It is known that non-steroidal anti-inflammatory drugs can cause a disruption of glycosaminoglycan synthesis which can accelerate the articular damage in arthritic conditions.^12-15 A recent in vivo study examined Boswellia extract and ketoprofen for their effects on glycosaminoglycan metabolism. Boswellia significantly reduced the degradation of glycosaminoglycans compared to controls, whereas ketoprofen caused a reduction in total tissue glycosaminoglycan content.¹⁶

Clinical Studies

Human clinical studies are woefully lacking for this substance, and need to be conducted to better elucidate its effects in humans, as well as to determine optimal dosing. Animal and in vitro studies suggest it is useful for many inflammatory and bronchoconstrictive conditions.

-- Required actions --
[1] State whether each statement agrees with the Boswellia passage, answering yes or no and quoting the deciding words: (a) Boswellia increased the degradation of glycosaminoglycans relative to controls. (b) Ketoprofen lowered total tissue glycosaminoglycan content. (c) Human clinical studies of the substance are plentiful.
[2] Echo the Boswellia passage from "It is known" up to and including "and bronchoconstrictive conditions.".
[3] Supply what follows the final sentence of the Boswellia passage.
The listing that comes next has no connection to the Boswellia passage.

-- Dataset content --
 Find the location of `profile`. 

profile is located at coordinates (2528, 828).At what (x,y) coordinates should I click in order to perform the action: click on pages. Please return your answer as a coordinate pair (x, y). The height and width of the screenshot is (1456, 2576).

-- Solved problems --
[1]
(a) No: "Boswellia significantly reduced the degradation of glycosaminoglycans compared to controls"
(b) Yes: "ketoprofen caused a reduction in total tissue glycosaminoglycan content"
(c) No: "Human clinical studies are woefully lacking for this substance"

[2]
It is known that non-steroidal anti-inflammatory drugs can cause a disruption of glycosaminoglycan synthesis which can accelerate the articular damage in arthritic conditions.^12-15 A recent in vivo study examined Boswellia extract and ketoprofen for their effects on glycosaminoglycan metabolism. Boswellia significantly reduced the degradation of glycosaminoglycans compared to controls, whereas ketoprofen caused a reduction in total tissue glycosaminoglycan content.¹⁶

Clinical Studies

Human clinical studies are woefully lacking for this substance, and need to be conducted to better elucidate its effects in humans, as well as to determine optimal dosing. Animal and in vitro studies suggest it is useful for many inflammatory and bronchoconstrictive conditions.

[3]
Leukotrienes are suggested to play a role in the inflammatory process of ulcerative colitis. Boswellia extract (350 mg three times daily) was compared to sulfasalazine (1 g three times daily) in ulcerative colitis patients. Patients on the Boswellia extract showed similar improvements as patients on sulfasalazine, although 82 percent of Boswellia patients went into remission, compared with 75 percent on sulfasalazine.¹⁷

Toxicity

Toxicity studies of Boswellia in rats and primates showed no pathological changes in hematological, biochemical, or histological parameters at doses of up to 1000 mg/kg. The LD50 was established at >2 g/kg.

References

1. Sharma ML, Khajuria A, Kaul A, et al. Effects of salai guggal extract of Boswellia serrata on cellular and humoral immune responses and leukocyte migration. Agents and Actions 1988;24(1-2):161-164.

2. Sharma ML, Bani S, Singh GB, et al. Anti-arthritic activity of boswellic acid in bovine serum albumin-induced arthritis. In J Immunopharmac 1989;6:647-652.

3. H. Wagner. Search for new plant constituents with potential antiphlogistic and antiallergic activity. Planta Medica 1989;55:235-241.

4. Knaus U, Wagner H. Effects of boswellic acid of Boswellia serrata and other triterpenic acids on the complement system. Phytomedicine 1996;3:77-81.

5. Menon MK, Karr A. Analgesic and psychopharmacological effects of the gum resin of Boswellia serrata. Planta Medica 1971;4:332-341.

6. Ammon HP, Mack T, Singh GB, Safayhi H. Inhibition of leukotriene B4 formation in rat peritoneal neutrophils by an ethanolic extract of the gum resin exudate of Boswellia serrata. Planta Medica 1991;57:203-207.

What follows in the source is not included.